From de06a442088247fb1038a1e008415824fb6f8d8e Mon Sep 17 00:00:00 2001
From: lhz <hz_lin8@163.com>
Date: Sun, 28 Sep 2025 10:47:22 +0800
Subject: [PATCH] Add loop sve mode optimization

---
 0404-Add-loop-sve-mode-optimization.patch | 357 ++++++++++++++++++++++
 gcc.spec                                  |   8 +-
 2 files changed, 364 insertions(+), 1 deletion(-)

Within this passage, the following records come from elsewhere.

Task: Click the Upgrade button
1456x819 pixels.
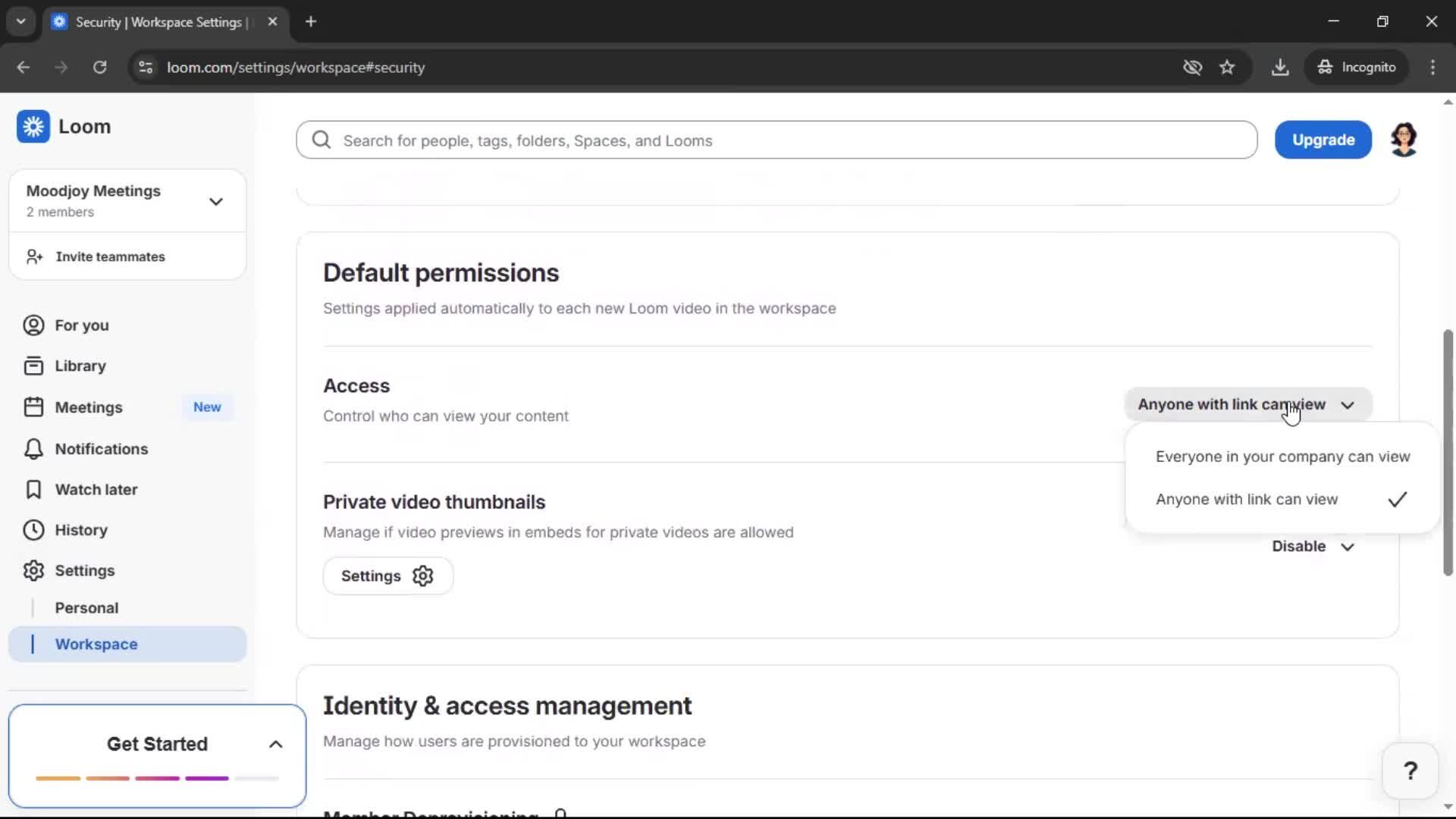Action: point(1323,140)
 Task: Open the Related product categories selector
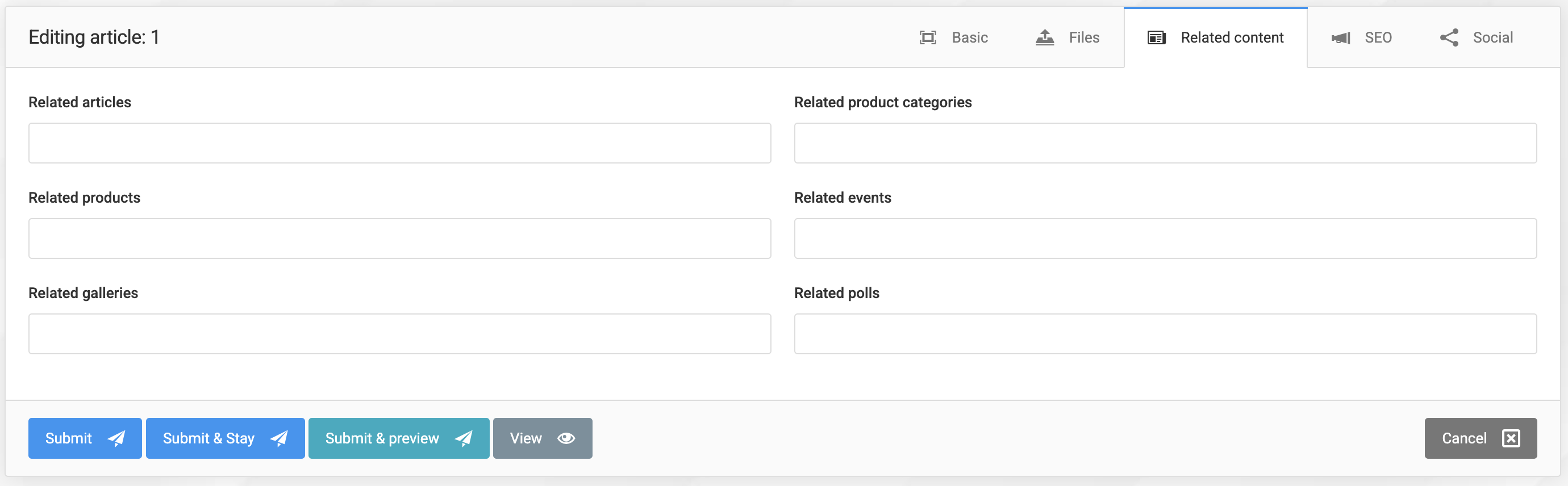point(1165,143)
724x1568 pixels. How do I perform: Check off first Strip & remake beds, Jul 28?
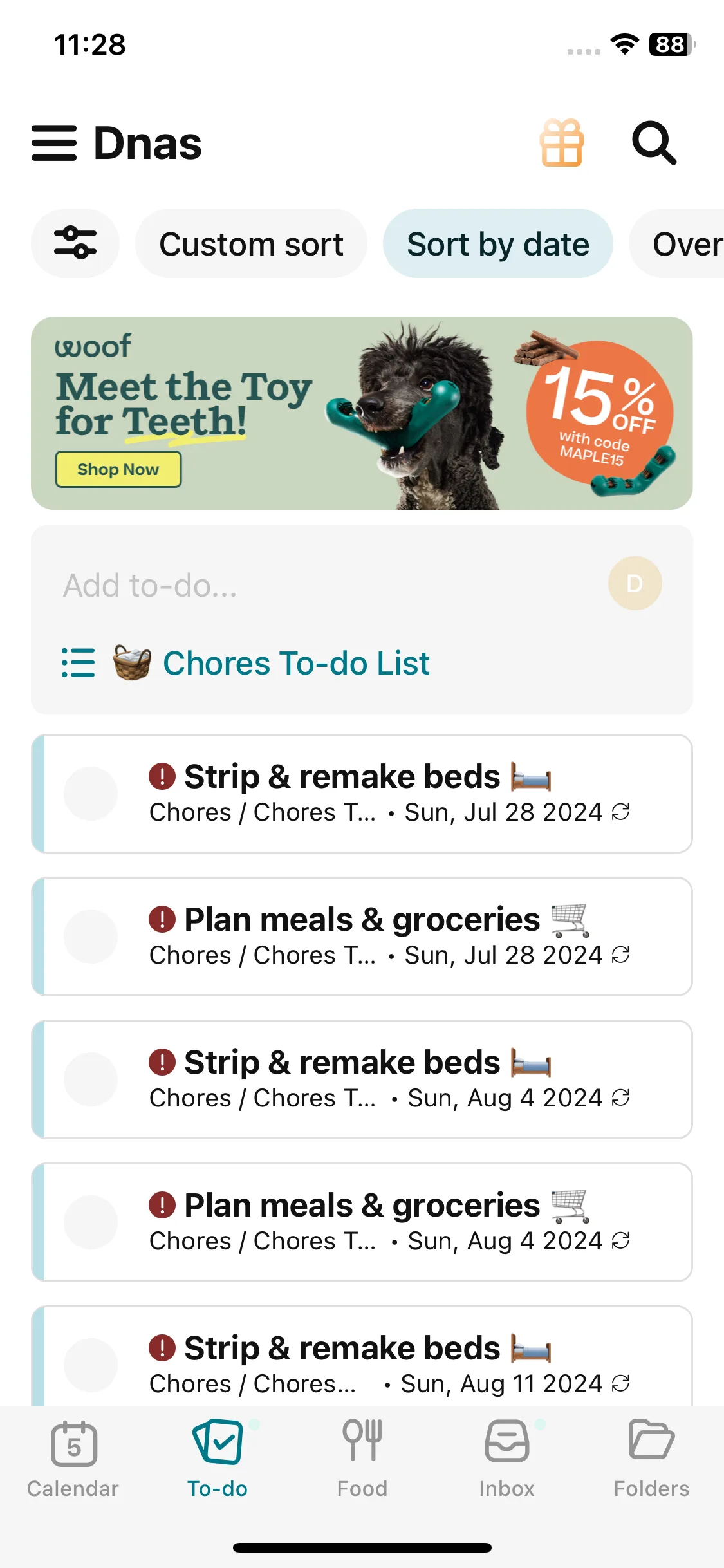coord(91,794)
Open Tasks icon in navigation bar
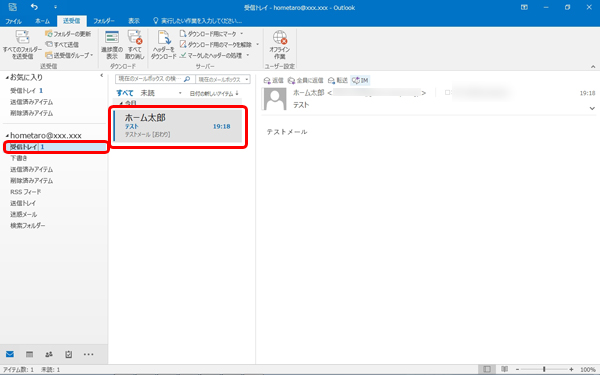This screenshot has width=600, height=375. (68, 354)
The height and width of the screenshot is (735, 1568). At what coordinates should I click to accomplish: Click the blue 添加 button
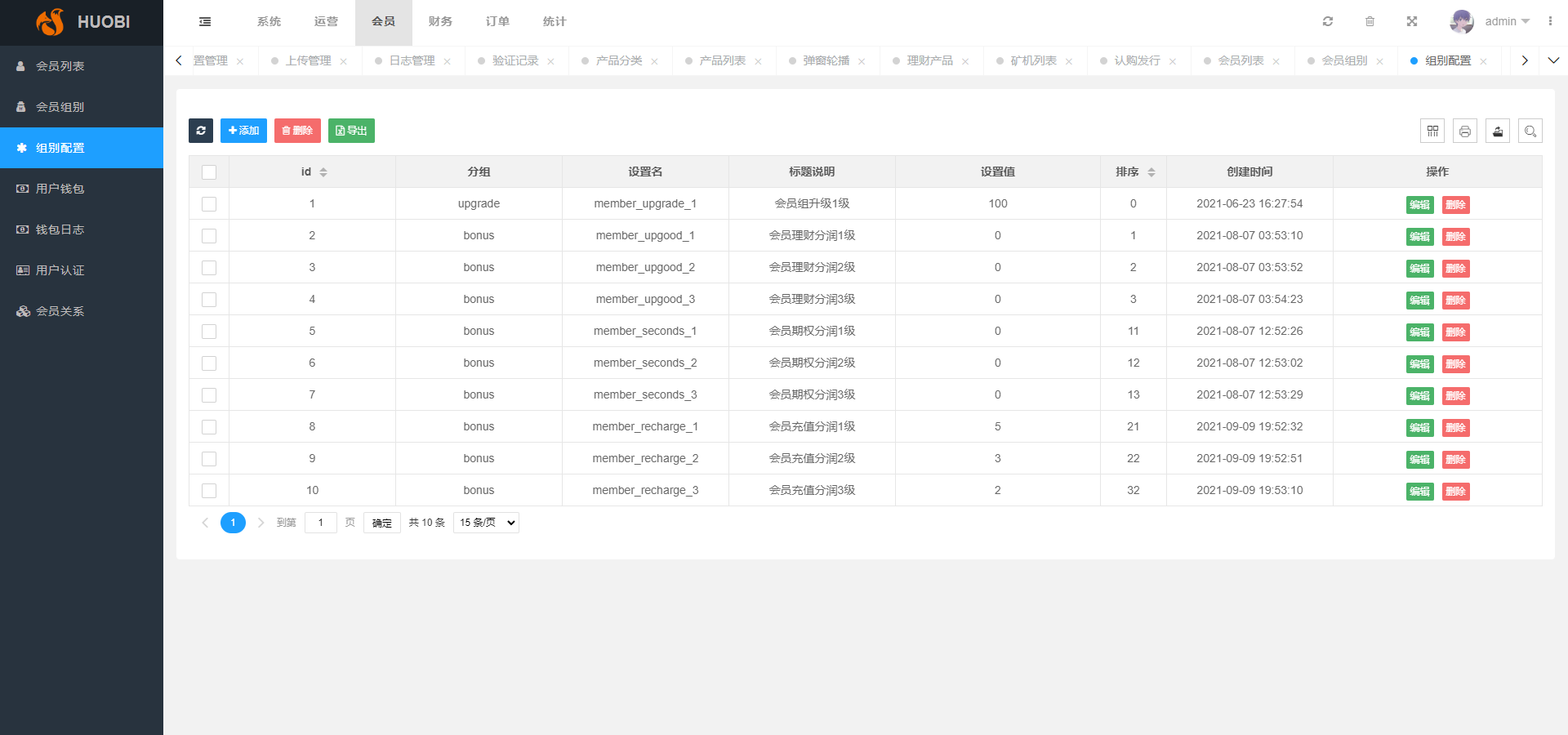pyautogui.click(x=243, y=131)
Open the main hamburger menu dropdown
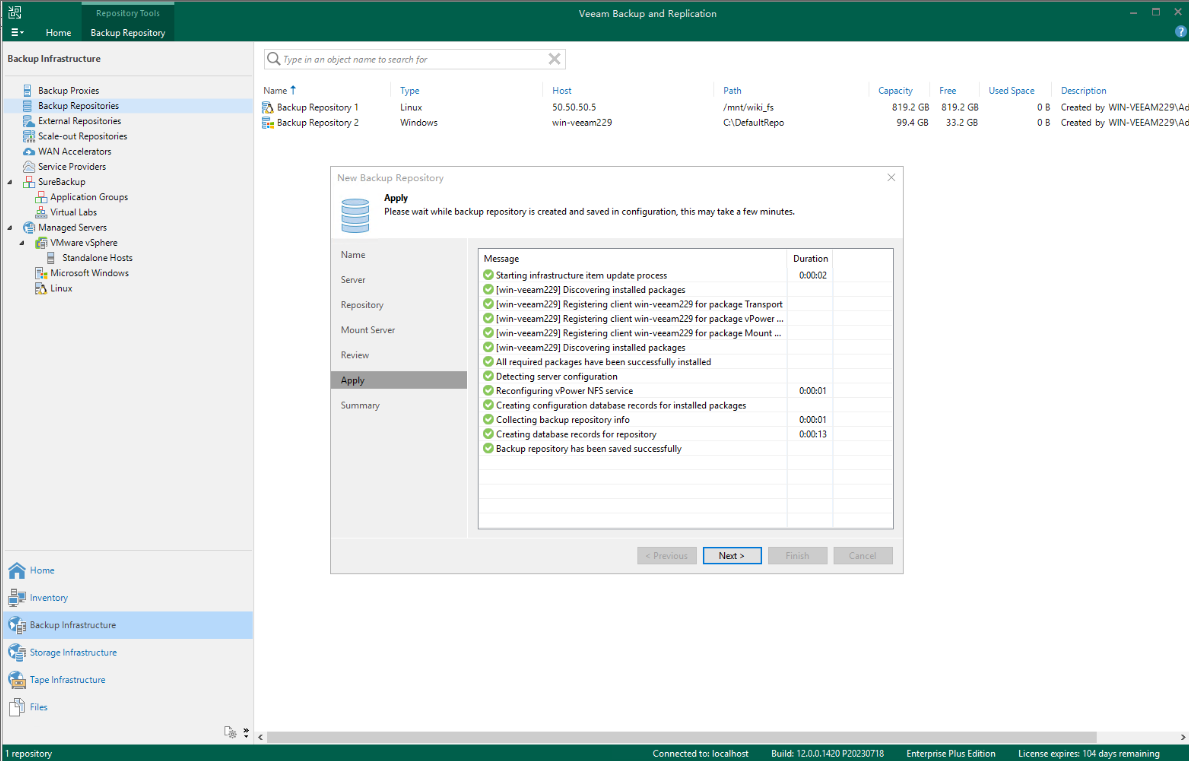 point(17,33)
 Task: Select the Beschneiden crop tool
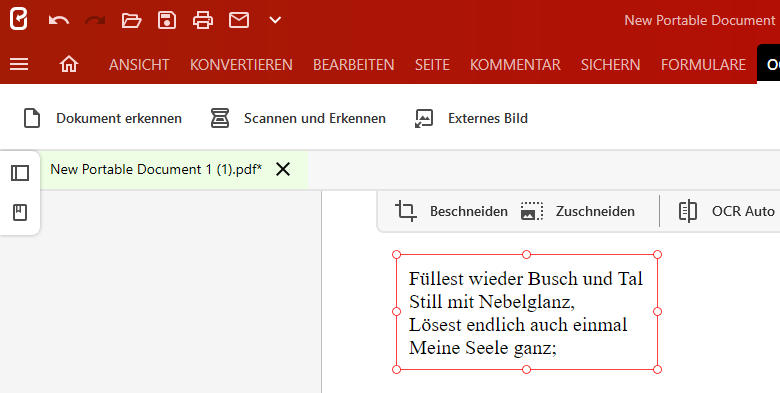click(x=451, y=211)
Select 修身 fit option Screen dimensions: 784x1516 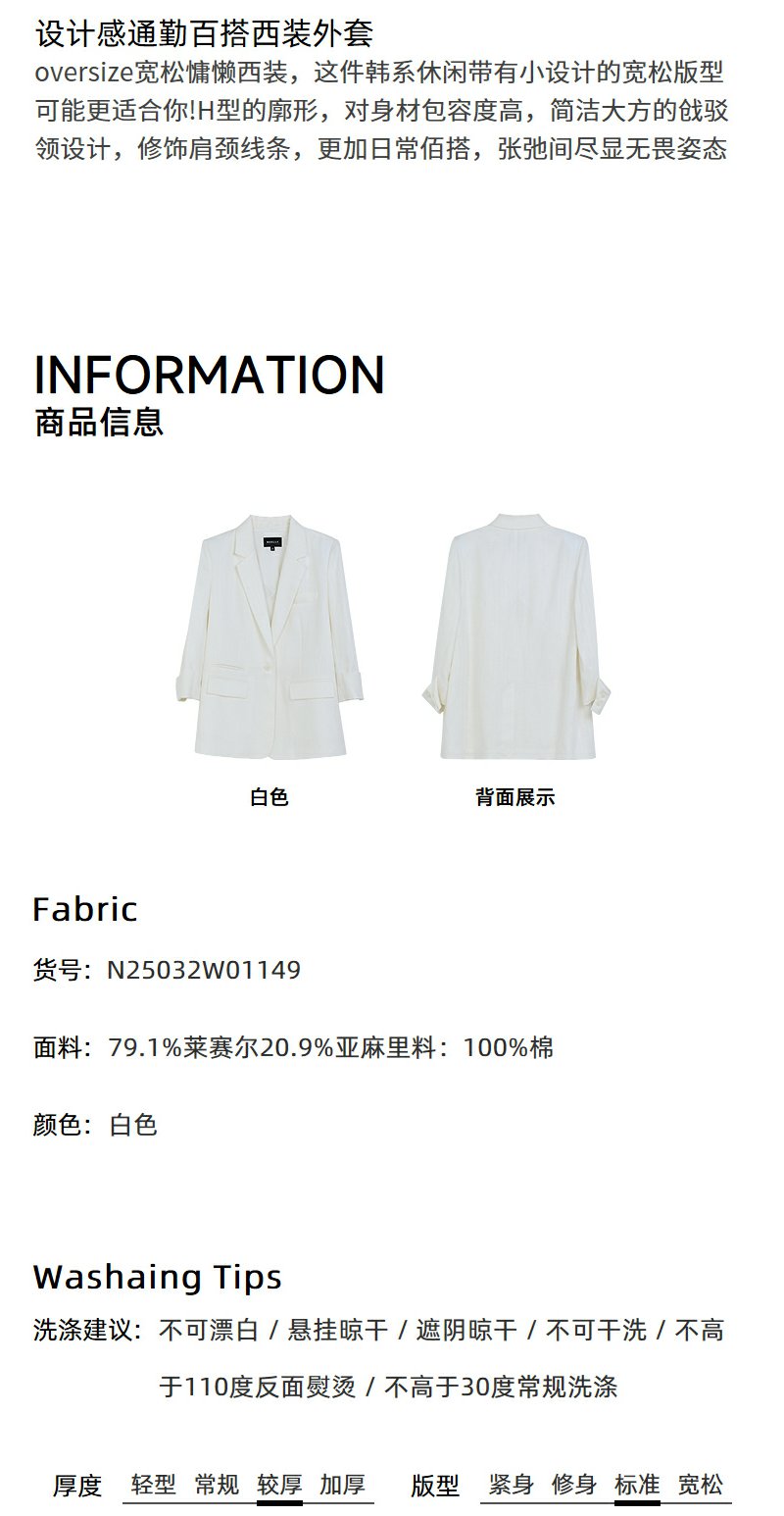coord(574,1484)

 create mode 100644 0404-Add-loop-sve-mode-optimization.patch

diff --git a/0404-Add-loop-sve-mode-optimization.patch b/0404-Add-loop-sve-mode-optimization.patch
new file mode 100644
index 0000000..bf8fde7
--- /dev/null
+++ b/0404-Add-loop-sve-mode-optimization.patch
@@ -0,0 +1,357 @@
+diff --git a/gcc/common.opt b/gcc/common.opt
+index ed4696b7a..219eb2b69 100644
+--- a/gcc/common.opt
++++ b/gcc/common.opt
+@@ -1134,6 +1134,10 @@ floop-crc
+ Common Var(flag_loop_crc) Optimization
+ Do the loop crc conversion.
+ 
++floop-sve-mode-opt
++Common Var(flag_loop_sve_mode_opt) Optimization
++Optimization of adding sve mode for some loop
++
+ fauto-inc-dec
+ Common Var(flag_auto_inc_dec) Init(1) Optimization
+ Generate auto-inc/dec instructions.
+diff --git a/gcc/config/aarch64/aarch64.cc b/gcc/config/aarch64/aarch64.cc
+index 52cac0b82..394c4d1e3 100644
+--- a/gcc/config/aarch64/aarch64.cc
++++ b/gcc/config/aarch64/aarch64.cc
+@@ -19123,6 +19123,7 @@ override_C_optimize_options (struct gcc_options *opts)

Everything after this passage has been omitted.